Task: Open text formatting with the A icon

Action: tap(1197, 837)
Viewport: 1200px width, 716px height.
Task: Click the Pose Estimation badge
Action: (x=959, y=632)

▬▬▬▬▬▬

Exercise directions.
Identify every line in the records that contains the string "Task" and copy each of those lines in full.

Output of the exercise.
Task: Open text formatting with the A icon
Task: Click the Pose Estimation badge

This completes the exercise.